Multidisciplinary working, consultation and supervision
Central to the process is the multidisciplinary make-up of the team which ensures that therapeutic practice is integrative and fluid. The team models its own practice and regular formal supervision and processing, and reflective opportunities are provided to limit the impact of secondary trauma, which can otherwise have adverse effects on professional teams (Conway, 2009). Therapy team members also undertake their own therapy as and when appropriate.

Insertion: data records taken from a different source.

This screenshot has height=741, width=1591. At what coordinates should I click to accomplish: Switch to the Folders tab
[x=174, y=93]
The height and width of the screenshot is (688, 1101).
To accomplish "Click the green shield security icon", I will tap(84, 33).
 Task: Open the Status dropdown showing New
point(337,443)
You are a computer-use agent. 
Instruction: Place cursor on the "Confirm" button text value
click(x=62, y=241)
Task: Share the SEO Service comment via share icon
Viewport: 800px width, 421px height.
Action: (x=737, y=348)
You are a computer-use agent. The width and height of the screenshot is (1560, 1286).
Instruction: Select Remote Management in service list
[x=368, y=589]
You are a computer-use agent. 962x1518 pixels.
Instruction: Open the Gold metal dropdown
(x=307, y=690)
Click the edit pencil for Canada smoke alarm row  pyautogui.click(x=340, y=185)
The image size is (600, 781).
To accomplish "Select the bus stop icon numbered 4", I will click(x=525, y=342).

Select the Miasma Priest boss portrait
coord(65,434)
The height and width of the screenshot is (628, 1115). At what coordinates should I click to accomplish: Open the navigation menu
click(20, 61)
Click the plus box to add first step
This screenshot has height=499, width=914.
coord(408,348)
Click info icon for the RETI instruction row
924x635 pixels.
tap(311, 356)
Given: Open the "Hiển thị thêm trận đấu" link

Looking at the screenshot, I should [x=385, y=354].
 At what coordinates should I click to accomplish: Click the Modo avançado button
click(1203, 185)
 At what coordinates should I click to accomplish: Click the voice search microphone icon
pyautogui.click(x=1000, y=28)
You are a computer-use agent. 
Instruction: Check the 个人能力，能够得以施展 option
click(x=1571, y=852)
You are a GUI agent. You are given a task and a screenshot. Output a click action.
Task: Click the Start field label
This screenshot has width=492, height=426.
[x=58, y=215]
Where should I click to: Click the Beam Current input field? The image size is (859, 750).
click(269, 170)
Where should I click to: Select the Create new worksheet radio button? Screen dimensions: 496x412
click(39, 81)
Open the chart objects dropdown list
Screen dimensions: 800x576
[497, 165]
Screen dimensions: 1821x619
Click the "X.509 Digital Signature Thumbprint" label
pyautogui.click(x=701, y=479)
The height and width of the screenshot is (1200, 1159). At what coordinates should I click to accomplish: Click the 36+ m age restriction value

Moving towards practice-based evidence
There is a paucity of research into the effectiveness of therapeutic interventions for children in alternate care provision, particularly interventions which aim to improve the quality of attachment between children and their caregivers. Recent National Institute for Health and Care Excellence (NICE, 2015) guidelines on attachment outcomes in the United Kingdom also point to the scarcity of both interventions and research on interventions which address attachment difficulties in children in alternate care provision. It is essential that the NPP model, like any other, is able to evidence its efficacy. This process has begun and an evaluation of NPP exploring treatment outcomes is presented in a companion paper (McCullough, Gordon-Jones, Last, Vaughan, & Burnell, this issue).
Footnotes
Funding
The author(s) received no financial support for the research, authorship and/or publication of this article.